Top of Given text

# Official Bomber Gear Spring Cleaning Sale! 25% Off



## CraigR (Feb 3, 2011)

Bomber Gear is clearing out all of our current inventory to make room in our new warehouse! Get in on some great discounts now - 25% off the entire online catalog. 

Sizes, selections and quantities are limited to shop earlier for the best selection. Promo ends April 30. 

To get your discount simply use the Promo Code: springsale

over at Bomber Gear

- Bomber Gear Marketing


----------



## DanOrion (Jun 8, 2004)

"PayPal geteway rejected request. Security header is not valid "

How do I pay?


----------



## CraigR (Feb 3, 2011)

There is a slight issue with the system, it isn't registering the full 25% off right now. We're working on fixing it asap. If you are making a purchase, you may want to wait for a short while until it is resolved.

The PayPal link is also being looked into, but you can still pay via credit card. We will update on the status shortly.

Bottom of Given text

**Exercise aim**
Quote the Bomber Gear sale thread word for word from "over at Bomber" to "How do I pay?". The listing that comes next has no connection to the Bomber Gear sale thread.

Top of Recorded data

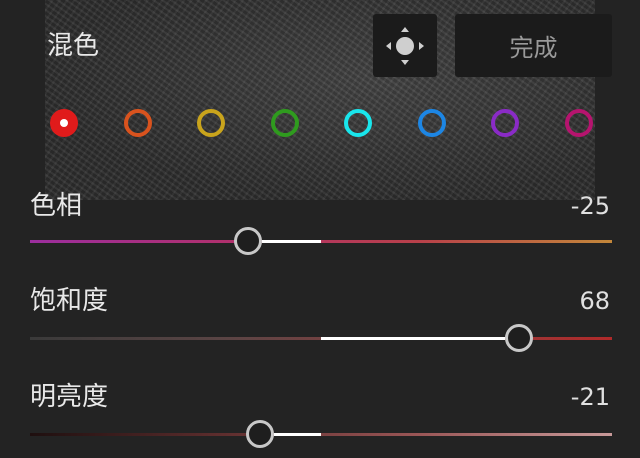 The image size is (640, 458). Describe the element at coordinates (590, 397) in the screenshot. I see `luminance-value: -21` at that location.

Bottom of Recorded data

**Exercise result**
over at Bomber Gear

- Bomber Gear Marketing


----------



## DanOrion (Jun 8, 2004)

"PayPal geteway rejected request. Security header is not valid "

How do I pay?